But DTC success requires operating at scale with a high degree of efficiency and excellent customer experience. The right customer service strategies can help you realize your DTC goals.

Modern service that connects back-office operations to front-office customer engagement can be a catalyst for growth.

Customer service strategies: Building loyalty

Let’s consider the role customer service plays for any business, including DTC. Is it a cost center or a profit center? Does it help you build customer loyalty and advocacy?

Of course, there’s an opportunity for customer service to be a profit center and it’s easy to measure. However, loyalty and advocacy are where customer service really becomes strategic. It can be measured in many ways. One critical measurement is customer lifetime value (CLV).

Servicing your customer at their point of need is an inflection point for CLV every time a person engages with a company.

From self-service to corporate ambassador

Customer service typically begins with self-service. Low cost and often preferred by customers, it’s provided in-app, on the web, and via live channels such as SMS and OTT, chat and voice. But when there’s a need for person-to-person communication, success depends on operational efficiency and service excellence.

Operational efficiency is especially critical at a time when brands are grappling with supply chain issues that have become an everyday reality along with a labor shortage.

As self-service channels have become more intelligent, the role of service agent has been elevated to corporate ambassador. Agents are faced with more complex issues; handled poorly, they can evoke strong customer reactions like:

  • “I was transferred multiple times; I had to repeat myself.”
  • “The agent was very nice and wanted to help, but it seems like they didn’t know how.”

What we want to hear a customer say after a service experience is: “They knew exactly who I was. I got my answer right away and in fact, they had a great suggestion of how it could work even better.”

4 customer service strategies for better DTC

So how do we deliver exceptional experiences that can make your DTC business stand out from the competition?
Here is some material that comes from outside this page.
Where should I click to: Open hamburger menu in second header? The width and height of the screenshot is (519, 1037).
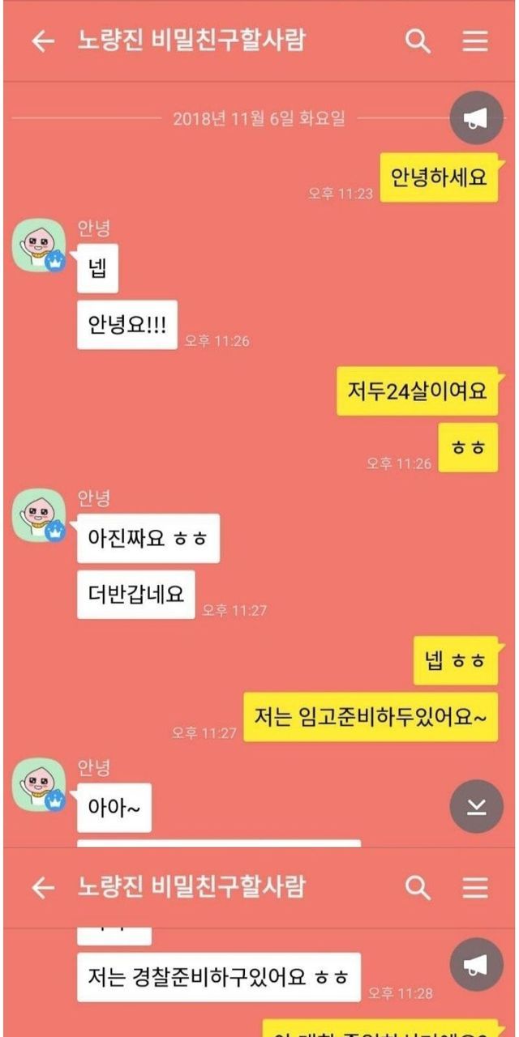click(x=475, y=888)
  1. Use modern servicing to shorten the onboarding of new agents with contextual training, guided service flows, and contextual knowledge articles to ensure service consistency.
  2. Know your customer with a customer record that’s fed with insights from your customer data platform.
  3. Understand, in real-time, how your customer engagement is performing with sentiment analysis.
  4. Service your customers’ needs completely with direct access to back-office systems like billing, warrantees, parts, and inventory.

When a customer service engagement is successful, that person-to-person engagement builds trust. Know the moment to seamlessly shift from supporting to selling with suggestions of complementary offerings.

DTC customer service example

To better see how these strategies can support a DTC business, let’s consider this scenario.

Best Run Coffee has added the DTC business model to recapture market share and meet customers’ changing needs. Angela, a new customer, ordered a coffee maker from the company’s e-commerce site, but received the wrong product. With a house guest coming in two days, she’s ready to go with a different brand, and leave a negative review.

Angela uses self-service to initiate the return, but the proactive chatbot connects her with a live agent, Aaron, who hears her frustration. Angela’s complete customer profile and the returns-specific case flow empower him to pinpoint the issue, get the right machine to her overnight, and lift her mood by offering her a complementary Coffee Lovers’ Chocolate pairing.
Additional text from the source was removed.